Dr. Murton Stoehr has contributed to First Nations news coverage for nearly a decade, but most notably has provided extensive coverage of the historic Robinson-Huron Annuities trial for the Anishinabek News – more coverage than any mainstream news outlet.  

“Reporting on this pivotal court case for the Anishinabek News has been instrumental in keeping the Annuitants and other interested Treaty holders informed, and bringing awareness to Treaties, treaty relationships, and the importance of upholding them,” stated Anishinabek Nation Grand Council Chief Niganobe, on behalf of the 39 member Anishinabek First Nations. “Her contribution to information and reporting is of great value and deserving of honoured recognition. We are excited to present her with this award for work and dedication to quality reporting and public education.”

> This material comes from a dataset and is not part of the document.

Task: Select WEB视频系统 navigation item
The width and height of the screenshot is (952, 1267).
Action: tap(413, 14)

Mike Restoule, Chair of the Robinson Huron Treaty Trust, says that Dr. Murton Stoehr is a very intelligent, peace-loving, and caring person who has followed the Robinson Huron Treaty annuities litigation from the beginning.

“She has written extensively and created videos on the progress at trial. Dr. Catherine continues to stay in contact with Anishinabe scholars, Elders, and our legal team.  She has taken time from her personal life to attend many of our court hearings that lasted for days to follow our case,” says Restoule. “I truly value her friendship, assistance and commitment in our fight for justice. She has truly earned and is highly deserving of this Debwewin Citation.”

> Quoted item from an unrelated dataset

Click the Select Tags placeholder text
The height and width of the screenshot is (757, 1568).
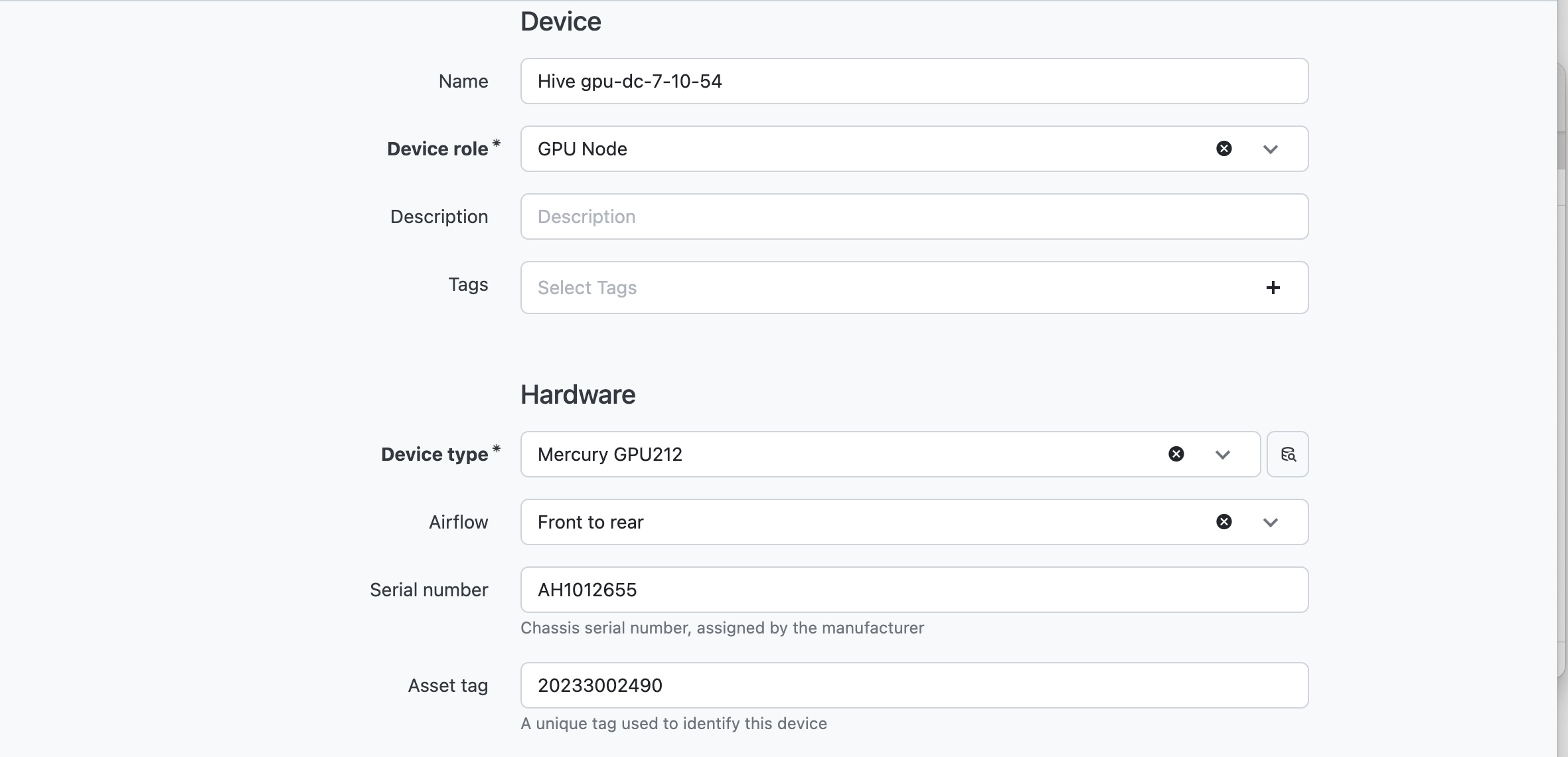pyautogui.click(x=587, y=288)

In addition to writing many articles for the Anishinabek News, Catherine Murton Stoehr is a historian of colonial Canada, holding a Ph.D. in Canadian history from Queen’s University. As an instructor at Nipissing University in North Bay, Ontario, she helps students take up the challenge of reconciliation by teaching them about treaties, the scale of the colonial harms to be remediated, and the accomplishments of those who have chosen the treaty path throughout Canadian history. In service of the treaties, Dr. Murton Stoehr is a community organizer for environmental and social justice and returns her knowledge of history to her settler kin and First Nation treaty partners.

The Debwewin Citation will be presented at the Anishinabek Nation 7th Generation Charity’s Anishinabek Evening of Excellence in August.

The Debwewin Citations are the first major awards intended to recognize and encourage excellence in journalism and storytelling about Indigenous issues by First Nations and other writers.  The award name reflects the Anishinaabemowin word for “truth”, and the literal meaning is “to speak from the heart”.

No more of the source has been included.